===== Supplied records =====
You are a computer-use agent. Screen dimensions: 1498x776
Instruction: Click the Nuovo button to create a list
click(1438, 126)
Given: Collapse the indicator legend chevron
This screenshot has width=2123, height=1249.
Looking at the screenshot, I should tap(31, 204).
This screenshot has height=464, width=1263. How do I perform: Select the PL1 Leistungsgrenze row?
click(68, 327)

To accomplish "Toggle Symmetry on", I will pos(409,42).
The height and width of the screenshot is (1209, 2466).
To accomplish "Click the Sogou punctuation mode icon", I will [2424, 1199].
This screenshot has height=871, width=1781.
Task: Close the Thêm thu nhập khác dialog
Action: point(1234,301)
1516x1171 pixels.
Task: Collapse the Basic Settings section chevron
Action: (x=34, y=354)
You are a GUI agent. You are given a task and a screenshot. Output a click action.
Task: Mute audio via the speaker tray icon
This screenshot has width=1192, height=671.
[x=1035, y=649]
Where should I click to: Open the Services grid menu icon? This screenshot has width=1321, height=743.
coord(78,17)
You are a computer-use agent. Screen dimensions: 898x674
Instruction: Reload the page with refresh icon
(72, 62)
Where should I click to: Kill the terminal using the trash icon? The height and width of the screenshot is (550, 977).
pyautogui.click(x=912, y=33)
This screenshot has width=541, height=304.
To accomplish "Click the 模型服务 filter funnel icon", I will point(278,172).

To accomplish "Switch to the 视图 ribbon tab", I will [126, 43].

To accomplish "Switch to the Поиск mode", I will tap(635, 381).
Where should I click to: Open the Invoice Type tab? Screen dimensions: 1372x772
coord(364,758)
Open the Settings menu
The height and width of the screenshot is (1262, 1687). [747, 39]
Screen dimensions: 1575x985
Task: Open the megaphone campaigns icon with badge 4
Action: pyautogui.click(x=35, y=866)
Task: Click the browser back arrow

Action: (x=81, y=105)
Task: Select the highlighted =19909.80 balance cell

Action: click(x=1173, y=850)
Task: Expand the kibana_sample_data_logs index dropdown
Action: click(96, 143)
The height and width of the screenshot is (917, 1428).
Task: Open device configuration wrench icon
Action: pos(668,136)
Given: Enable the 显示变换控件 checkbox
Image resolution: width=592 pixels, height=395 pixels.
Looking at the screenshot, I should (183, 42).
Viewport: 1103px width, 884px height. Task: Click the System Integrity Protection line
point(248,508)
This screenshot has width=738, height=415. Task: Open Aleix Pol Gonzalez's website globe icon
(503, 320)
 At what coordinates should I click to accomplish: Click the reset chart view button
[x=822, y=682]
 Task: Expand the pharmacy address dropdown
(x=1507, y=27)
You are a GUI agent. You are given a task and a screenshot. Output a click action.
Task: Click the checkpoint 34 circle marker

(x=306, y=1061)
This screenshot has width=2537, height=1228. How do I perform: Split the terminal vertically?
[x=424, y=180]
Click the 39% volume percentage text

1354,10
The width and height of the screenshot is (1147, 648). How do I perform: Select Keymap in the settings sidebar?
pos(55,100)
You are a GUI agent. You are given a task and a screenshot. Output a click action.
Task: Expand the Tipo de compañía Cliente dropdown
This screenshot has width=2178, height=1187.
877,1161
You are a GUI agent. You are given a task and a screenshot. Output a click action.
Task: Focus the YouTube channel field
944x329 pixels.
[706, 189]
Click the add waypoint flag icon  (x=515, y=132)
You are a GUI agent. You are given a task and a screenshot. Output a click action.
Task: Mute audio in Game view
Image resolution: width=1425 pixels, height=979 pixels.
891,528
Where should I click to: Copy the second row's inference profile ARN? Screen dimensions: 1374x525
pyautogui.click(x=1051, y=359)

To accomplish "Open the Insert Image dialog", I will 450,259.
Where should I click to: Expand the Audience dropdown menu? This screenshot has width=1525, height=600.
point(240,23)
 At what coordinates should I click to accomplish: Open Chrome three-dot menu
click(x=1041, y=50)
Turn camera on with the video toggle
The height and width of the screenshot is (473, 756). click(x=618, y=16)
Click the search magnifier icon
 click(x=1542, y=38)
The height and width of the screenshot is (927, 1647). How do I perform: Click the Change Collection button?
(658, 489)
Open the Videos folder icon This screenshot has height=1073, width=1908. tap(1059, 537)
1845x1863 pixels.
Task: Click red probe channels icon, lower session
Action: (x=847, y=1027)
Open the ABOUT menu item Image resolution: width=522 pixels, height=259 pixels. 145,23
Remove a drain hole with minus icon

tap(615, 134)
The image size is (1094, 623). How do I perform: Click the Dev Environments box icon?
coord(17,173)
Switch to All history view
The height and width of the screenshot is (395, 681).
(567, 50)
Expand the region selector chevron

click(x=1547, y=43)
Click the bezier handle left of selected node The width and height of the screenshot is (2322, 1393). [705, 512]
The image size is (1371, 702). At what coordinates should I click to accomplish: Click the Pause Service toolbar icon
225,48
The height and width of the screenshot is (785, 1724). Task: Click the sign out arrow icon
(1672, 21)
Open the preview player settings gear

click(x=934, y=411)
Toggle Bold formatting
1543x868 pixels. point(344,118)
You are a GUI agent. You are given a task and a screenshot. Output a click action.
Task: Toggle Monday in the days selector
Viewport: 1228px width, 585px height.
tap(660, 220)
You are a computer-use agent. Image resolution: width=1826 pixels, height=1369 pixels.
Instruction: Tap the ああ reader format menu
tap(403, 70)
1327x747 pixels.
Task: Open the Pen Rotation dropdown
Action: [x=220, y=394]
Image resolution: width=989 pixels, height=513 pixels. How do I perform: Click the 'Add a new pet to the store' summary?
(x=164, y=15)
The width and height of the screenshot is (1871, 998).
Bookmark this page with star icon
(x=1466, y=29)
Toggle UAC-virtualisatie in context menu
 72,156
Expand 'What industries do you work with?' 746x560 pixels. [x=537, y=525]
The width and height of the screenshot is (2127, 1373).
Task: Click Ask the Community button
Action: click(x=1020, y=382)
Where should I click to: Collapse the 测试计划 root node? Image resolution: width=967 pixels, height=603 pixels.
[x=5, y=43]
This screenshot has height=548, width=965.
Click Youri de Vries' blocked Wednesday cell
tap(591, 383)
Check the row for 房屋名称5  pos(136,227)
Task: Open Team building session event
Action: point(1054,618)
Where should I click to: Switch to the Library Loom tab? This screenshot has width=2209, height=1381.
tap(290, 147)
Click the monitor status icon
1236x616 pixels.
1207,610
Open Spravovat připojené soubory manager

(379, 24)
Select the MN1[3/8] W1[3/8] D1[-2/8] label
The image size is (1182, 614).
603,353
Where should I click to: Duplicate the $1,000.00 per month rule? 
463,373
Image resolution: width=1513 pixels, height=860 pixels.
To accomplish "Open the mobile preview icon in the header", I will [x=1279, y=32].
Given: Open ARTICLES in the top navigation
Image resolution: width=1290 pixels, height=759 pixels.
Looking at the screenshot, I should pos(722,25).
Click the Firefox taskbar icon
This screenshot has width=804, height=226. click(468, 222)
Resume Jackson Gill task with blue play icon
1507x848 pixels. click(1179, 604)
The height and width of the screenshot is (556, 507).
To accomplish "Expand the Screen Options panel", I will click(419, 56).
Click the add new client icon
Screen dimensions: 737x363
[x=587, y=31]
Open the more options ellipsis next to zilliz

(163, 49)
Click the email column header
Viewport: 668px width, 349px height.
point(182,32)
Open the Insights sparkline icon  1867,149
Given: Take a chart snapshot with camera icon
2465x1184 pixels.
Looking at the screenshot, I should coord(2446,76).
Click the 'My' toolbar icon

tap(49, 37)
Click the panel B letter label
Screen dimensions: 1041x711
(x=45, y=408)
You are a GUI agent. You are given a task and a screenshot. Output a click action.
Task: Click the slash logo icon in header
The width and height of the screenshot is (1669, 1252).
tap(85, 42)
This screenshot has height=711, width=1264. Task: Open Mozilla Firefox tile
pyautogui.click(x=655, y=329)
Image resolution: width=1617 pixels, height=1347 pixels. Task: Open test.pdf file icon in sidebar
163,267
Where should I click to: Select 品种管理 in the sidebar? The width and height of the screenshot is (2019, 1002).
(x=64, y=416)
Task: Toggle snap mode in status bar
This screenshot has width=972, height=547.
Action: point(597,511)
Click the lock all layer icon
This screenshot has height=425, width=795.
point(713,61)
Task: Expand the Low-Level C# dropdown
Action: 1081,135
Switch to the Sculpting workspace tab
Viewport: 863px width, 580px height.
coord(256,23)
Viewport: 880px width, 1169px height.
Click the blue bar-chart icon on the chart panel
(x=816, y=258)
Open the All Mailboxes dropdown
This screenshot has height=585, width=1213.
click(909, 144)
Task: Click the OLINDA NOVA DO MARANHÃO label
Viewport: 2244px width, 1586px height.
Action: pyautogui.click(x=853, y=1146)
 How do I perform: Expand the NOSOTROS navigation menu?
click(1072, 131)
=====
- Your assignment -
Look over the records above and copy each line that includes the string "computer".

- Written reply -
You are a computer-use agent. Screen dimensions: 1498x776
You are a computer-use agent. Screen dimensions: 898x674
You are a computer-use agent. Image resolution: width=1826 pixels, height=1369 pixels.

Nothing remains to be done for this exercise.